Rauschgiftwelle geht durch Europa

EU-Experten schlagen Alarm: „Drogen waren noch nie so leicht zugänglich wie jetzt“

Ein Pressesprecher des Zolls Hamburg präsentiert auf einem Medientermin im Hafen sichergestelltes Kokain. (Symbolbild)

Ein Pressesprecher des Zolls Hamburg präsentiert auf einem Medientermin im Hafen sichergestelltes Kokain. (Symbolbild)
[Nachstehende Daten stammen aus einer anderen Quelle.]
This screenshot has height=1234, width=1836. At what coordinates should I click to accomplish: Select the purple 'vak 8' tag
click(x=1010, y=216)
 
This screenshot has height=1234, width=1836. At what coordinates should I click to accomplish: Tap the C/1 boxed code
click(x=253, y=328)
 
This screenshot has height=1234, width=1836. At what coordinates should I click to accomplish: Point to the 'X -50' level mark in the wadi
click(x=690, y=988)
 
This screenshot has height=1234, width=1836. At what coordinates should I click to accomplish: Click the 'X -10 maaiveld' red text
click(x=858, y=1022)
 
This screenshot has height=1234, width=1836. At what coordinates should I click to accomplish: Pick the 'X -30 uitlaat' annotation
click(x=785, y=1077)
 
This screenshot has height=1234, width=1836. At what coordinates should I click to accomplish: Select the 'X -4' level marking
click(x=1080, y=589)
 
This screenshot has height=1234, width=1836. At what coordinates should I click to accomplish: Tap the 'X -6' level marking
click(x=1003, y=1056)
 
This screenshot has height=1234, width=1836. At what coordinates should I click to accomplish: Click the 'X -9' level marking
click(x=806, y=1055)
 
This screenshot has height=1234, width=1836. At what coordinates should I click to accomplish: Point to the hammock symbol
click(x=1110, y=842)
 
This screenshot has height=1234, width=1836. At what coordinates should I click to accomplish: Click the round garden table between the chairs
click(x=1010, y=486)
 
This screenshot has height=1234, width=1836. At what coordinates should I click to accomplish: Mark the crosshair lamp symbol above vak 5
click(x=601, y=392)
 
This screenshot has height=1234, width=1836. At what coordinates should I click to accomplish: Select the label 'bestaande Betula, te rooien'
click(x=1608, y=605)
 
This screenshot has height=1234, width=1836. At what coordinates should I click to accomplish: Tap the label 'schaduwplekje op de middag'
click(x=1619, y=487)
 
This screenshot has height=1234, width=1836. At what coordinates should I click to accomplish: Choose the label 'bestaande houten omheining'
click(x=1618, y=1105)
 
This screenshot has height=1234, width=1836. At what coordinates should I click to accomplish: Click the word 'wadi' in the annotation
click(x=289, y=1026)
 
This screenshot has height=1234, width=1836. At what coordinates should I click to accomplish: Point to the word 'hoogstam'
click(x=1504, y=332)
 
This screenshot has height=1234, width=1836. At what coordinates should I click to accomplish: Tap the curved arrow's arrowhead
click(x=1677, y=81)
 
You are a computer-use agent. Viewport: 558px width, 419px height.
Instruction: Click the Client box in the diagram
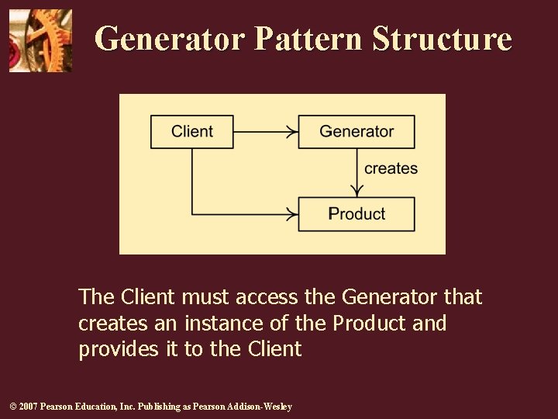pos(192,131)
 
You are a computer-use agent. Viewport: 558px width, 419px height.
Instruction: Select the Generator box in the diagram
pos(356,131)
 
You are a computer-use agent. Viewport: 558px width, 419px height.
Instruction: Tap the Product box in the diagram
pos(356,214)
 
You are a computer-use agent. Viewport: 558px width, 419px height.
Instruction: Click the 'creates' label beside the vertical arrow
pos(391,168)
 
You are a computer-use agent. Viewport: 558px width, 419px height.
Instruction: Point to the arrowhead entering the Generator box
pos(292,131)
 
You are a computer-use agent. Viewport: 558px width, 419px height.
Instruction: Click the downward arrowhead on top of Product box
pos(356,191)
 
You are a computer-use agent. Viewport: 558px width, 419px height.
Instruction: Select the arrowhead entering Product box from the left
pos(292,214)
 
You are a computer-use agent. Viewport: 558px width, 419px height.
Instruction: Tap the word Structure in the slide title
pos(442,39)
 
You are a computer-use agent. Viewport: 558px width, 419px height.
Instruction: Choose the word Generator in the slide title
pos(170,39)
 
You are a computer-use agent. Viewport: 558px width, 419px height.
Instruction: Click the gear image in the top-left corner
pos(40,40)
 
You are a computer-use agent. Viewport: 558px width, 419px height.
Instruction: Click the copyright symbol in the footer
pos(12,407)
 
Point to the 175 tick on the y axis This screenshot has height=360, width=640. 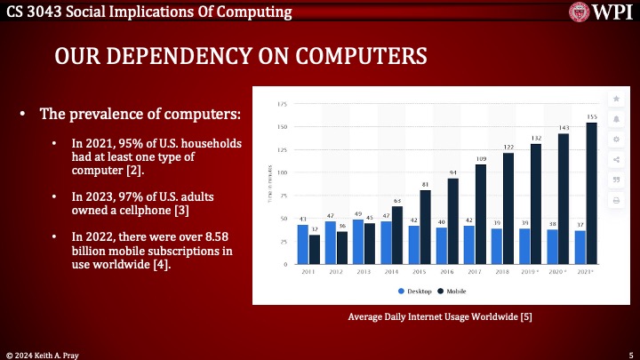tap(282, 104)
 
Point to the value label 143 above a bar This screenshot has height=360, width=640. tap(563, 128)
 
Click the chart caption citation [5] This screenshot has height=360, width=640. tap(526, 316)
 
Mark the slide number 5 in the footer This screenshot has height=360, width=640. tap(630, 353)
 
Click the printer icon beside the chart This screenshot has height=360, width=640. tap(615, 201)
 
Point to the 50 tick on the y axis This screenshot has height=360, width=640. tap(283, 219)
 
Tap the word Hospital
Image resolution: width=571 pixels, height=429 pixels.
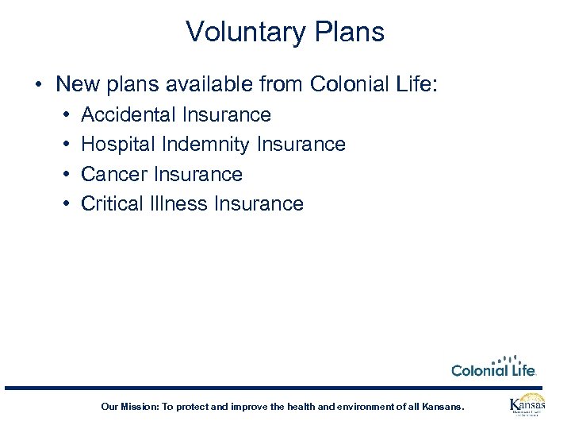(x=116, y=145)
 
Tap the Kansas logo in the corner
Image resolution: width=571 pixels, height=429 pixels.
(x=527, y=405)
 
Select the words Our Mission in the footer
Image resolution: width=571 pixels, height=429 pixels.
(x=128, y=407)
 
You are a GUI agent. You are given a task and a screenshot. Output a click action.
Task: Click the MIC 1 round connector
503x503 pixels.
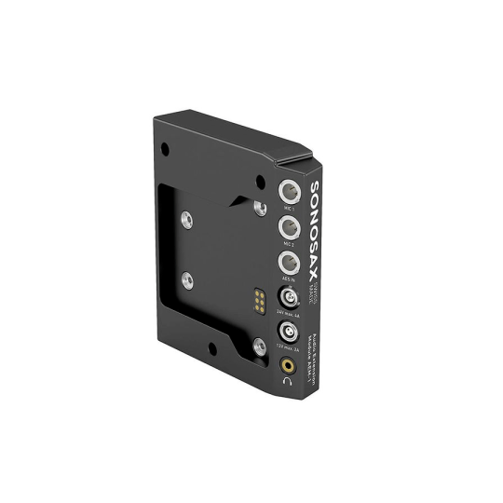tap(289, 193)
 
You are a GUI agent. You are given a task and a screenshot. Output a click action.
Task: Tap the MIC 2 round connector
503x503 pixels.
tap(289, 227)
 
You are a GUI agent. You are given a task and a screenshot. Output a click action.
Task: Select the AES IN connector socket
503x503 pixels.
tap(289, 263)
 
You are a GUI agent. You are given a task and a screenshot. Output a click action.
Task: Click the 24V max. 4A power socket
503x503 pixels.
tap(289, 298)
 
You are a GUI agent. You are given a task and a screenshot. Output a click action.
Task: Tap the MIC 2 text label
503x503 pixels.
tap(289, 244)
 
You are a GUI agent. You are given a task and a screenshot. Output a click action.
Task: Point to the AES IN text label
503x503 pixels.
tap(289, 279)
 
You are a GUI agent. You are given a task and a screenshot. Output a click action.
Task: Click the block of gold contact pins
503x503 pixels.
tap(255, 299)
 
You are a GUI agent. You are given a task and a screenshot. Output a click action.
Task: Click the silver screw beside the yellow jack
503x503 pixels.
tap(258, 347)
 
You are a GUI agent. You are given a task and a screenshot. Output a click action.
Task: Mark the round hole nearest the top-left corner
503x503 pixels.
tap(165, 147)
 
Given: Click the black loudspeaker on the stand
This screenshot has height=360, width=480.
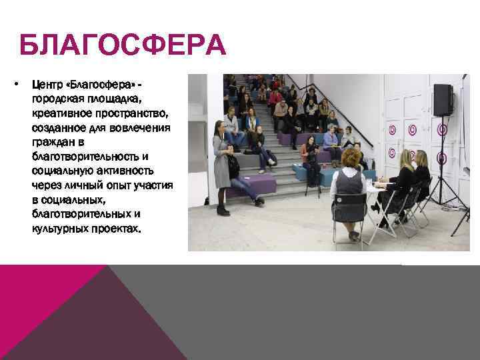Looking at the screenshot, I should (x=442, y=100).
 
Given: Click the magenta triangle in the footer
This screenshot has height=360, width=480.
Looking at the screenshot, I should (x=47, y=293).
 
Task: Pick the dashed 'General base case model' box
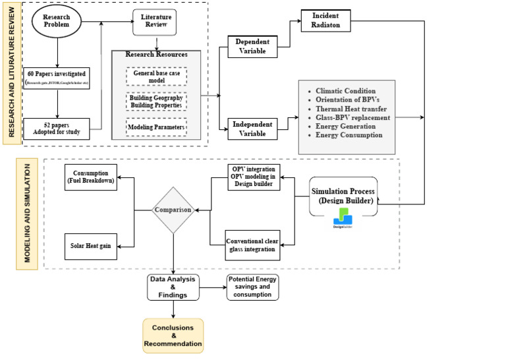click(x=157, y=76)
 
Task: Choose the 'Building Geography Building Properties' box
click(x=157, y=102)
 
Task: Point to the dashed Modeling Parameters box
click(x=157, y=127)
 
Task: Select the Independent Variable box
click(x=253, y=129)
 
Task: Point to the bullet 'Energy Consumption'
click(x=349, y=135)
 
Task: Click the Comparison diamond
click(x=173, y=210)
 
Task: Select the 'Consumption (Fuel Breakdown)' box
click(x=91, y=177)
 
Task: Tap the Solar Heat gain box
click(x=91, y=246)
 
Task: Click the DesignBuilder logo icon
click(x=343, y=218)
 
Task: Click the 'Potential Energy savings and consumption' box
click(x=252, y=288)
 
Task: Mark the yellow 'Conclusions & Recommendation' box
click(x=173, y=336)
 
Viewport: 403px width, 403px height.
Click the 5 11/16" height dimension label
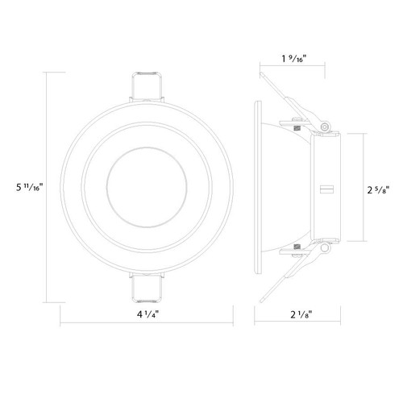tap(29, 187)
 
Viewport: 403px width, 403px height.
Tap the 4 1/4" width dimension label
tap(147, 314)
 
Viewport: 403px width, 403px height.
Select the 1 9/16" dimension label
tap(294, 58)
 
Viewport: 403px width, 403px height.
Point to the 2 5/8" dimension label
tap(378, 190)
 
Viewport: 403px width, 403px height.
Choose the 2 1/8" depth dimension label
tap(301, 314)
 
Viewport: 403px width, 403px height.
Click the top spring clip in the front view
tap(147, 87)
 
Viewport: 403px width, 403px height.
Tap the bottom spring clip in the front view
tap(147, 287)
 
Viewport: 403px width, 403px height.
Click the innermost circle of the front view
tap(147, 147)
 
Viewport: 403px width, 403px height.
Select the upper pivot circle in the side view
tap(325, 127)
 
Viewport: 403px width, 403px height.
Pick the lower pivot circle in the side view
tap(325, 247)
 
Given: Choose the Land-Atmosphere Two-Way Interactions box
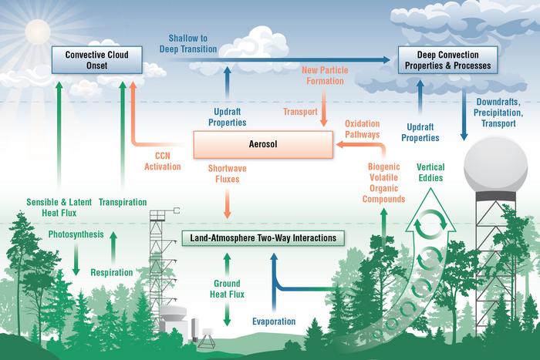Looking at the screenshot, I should point(261,237).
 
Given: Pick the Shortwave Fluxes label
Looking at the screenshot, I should point(227,174).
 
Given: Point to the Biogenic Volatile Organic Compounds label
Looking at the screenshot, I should point(383,181).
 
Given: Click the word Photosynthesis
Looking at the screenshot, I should point(76,234).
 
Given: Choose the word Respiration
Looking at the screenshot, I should point(113,271).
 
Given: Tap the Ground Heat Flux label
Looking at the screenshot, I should point(227,288).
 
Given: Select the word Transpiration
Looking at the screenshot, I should point(123,202).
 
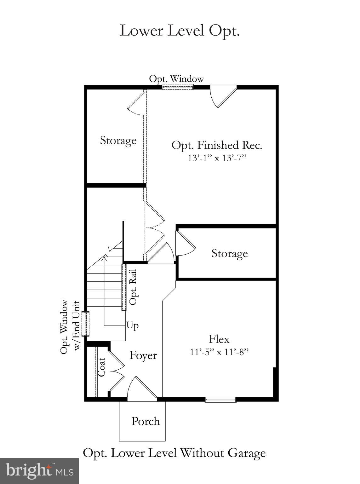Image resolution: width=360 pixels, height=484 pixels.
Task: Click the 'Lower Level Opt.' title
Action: [180, 31]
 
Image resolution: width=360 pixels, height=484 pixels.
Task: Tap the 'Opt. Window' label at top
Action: [176, 79]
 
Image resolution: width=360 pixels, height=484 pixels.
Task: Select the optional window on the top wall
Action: [177, 87]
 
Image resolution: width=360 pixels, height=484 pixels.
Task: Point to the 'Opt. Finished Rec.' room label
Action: [217, 145]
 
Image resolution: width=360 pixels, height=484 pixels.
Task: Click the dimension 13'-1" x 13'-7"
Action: [217, 158]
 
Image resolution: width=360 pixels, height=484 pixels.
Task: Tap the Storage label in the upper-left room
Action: [118, 140]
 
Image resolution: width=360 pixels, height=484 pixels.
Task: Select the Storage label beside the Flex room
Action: [229, 253]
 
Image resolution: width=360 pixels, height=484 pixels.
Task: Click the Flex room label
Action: [219, 339]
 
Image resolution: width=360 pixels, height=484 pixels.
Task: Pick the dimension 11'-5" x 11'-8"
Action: [219, 352]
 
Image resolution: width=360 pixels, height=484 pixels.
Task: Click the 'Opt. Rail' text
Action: [133, 287]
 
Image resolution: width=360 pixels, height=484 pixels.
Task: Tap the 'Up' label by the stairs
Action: [132, 325]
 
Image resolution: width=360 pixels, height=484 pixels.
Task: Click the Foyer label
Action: [143, 355]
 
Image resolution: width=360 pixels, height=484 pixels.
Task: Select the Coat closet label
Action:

Lissabon. Zahlreiche Drogen sind in Europa mehr denn je im Umlauf. „Besonders besorgniserregend ist, dass die Partnerschaften zwischen europäischen und internationalen kriminellen Netzwerken zu einer Rekordverfügbarkeit von Kokain und zur Herstellung von Methamphetamin im industriellen Maßstab in Europa geführt haben“, sagte die EU-Kommissarin für Inneres, Ylva Johansson, am Dienstag bei der Präsentation des Jahresberichts der Drogenbeobachtungsstelle der Europäischen Union (EMCDDA) mit Sitz in Lissabon. Diese Entwicklung berge die Gefahr eines erhöhten Konsums und größerer Schäden.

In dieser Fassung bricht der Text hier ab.